Le pays s'est ouvert au monde et a diversifié sa coopération, avec la garantie d'avantages réciproques.
« Le moment est venu de se tourner vers l'avenir. L'économie angolaise demeure ouverte aux investissements. Les opportunités d'affaires sont bien réelles dans tous les secteurs ».
L'environnement des affaires a été constamment amélioré afin de le rendre plus attractif, plus transparent et conforme aux intérêts nationaux et des investisseurs, en leur offrant une plus grande sécurité juridique et de meilleures garanties de retour sur investissement.
« La situation géostratégique du pays nous permet de devenir un pôle sous-régional et nous offre la possibilité de contribuer de manière significative à l'économie continentale », suggèreM. Gonçalves.
Angola–Türkiye : un partenariat stratégique pour un développement partagé
Les relations entre la Türkiye et l’Angola connaissent depuis quelques années une véritable accélération. Ankara a reconnu l’indépendance de l’Angola dès 1975, mais c’est à partir de 2021 que les liens économiques et politiques se sont intensifiés.
"La Türkiye et l’Angola ont développé une relation bilatérale basée sur le principe du respect mutuel. Nous considérons l’Angola comme un partenaire important et proche. Notre approche est un partenariat basé sur l’équité, la solidarité et le partage de bénéfice", souligne le vice-ministre turc des Affaires étrangères, Musa Kulaklıkaya.
Les visites d’État réciproques ont débouché sur plusieurs accords bilatéraux dans les domaines de l’énergie et les mines, de l’agriculture, des infrastructures, de la construction et la sidérurgie, de l’éducation et la formation technique.
Le volume du commerce bilatéral a franchi les 130 millions USD en 2024, indique M. Kulaklıkaya, ajoutant que ce chiffre ne reflète pas le potentiel réel de ce partenariat. La Türkiye et l’Angola ambitionnent de porter le volume de leurs échanges à 500 millions USD d’ici 2030. Des entreprises turques, telles que Tosyali Holding, investissent déjà dans des complexes sidérurgiques et des projets logistiques en Angola.
"Nous continuerons à être aux côtés de l’Angola dans son chemin de développement", déclarait récemment le président Recep Tayyip Erdoğan, soulignant l’importance du partenariat afro-turc.
Pour Ankara, l’Angola représente un marché stratégique dans la façade atlantique de l’Afrique.Pour Luanda, la Türkiye est un modèle de développement industriel rapide, une alternative crédible à ses partenaires traditionnels.

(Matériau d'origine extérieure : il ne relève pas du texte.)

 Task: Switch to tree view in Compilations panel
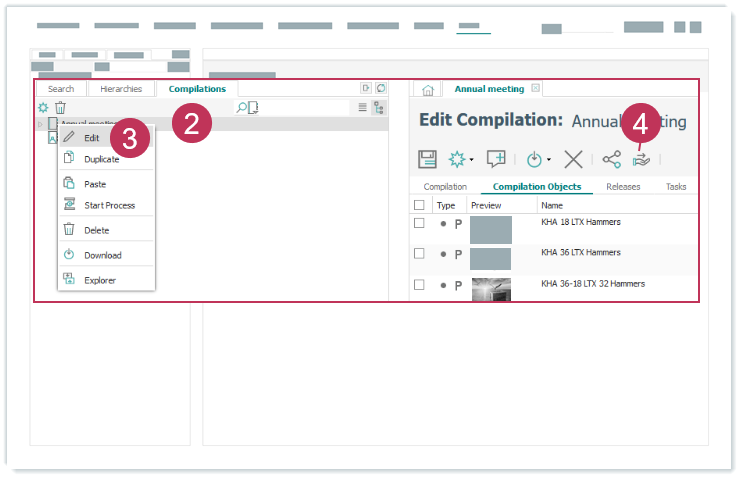pos(378,107)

En juillet dernier, la Commission mixte bilatérale s'est réunie et, outre l'évaluation de l'état des liens, a identifié de nouveaux domaines de coopération entre les deux pays.
"En Türkiye, nous avons constaté un fort potentiel et la présence d'entreprises performantes en termes de technologie, de savoir-faire, de capacité de mise en œuvre et de solidité financière"
"En Türkiye, nous avons constaté un fort potentiel et la présence d'entreprises performantes en termes de technologie, de savoir-faire, de capacité de mise en œuvre et de solidité financière", confie l’ambassadeur angolais à TRT Afrika.
Il note que les trois vols directs hebdomadaires entre Istanbul et Luanda, et vice-versa, facilitent grandement la dynamique que Luanda recherche, à savoir un accroissement des investissements des entreprises turques en Angola et une intensification des échanges commerciaux entre les deux pays.
Un anniversaire tourné vers l’avenir
Cinquante ans après son indépendance, l’Angola se trouve à un carrefour historique. Fort de ses ressources naturelles, de sa jeunesse dynamique et d’un réseau de partenariats en expansion - dont la Türkiye-, le pays peut transformer ses défis en opportunités.
Les 50 ans d’indépendance ne sont pas une simple commémoration du passé, mais un appel à bâtir un futur souverain, diversifié et durable, à l’image d’une Afrique en mouvement.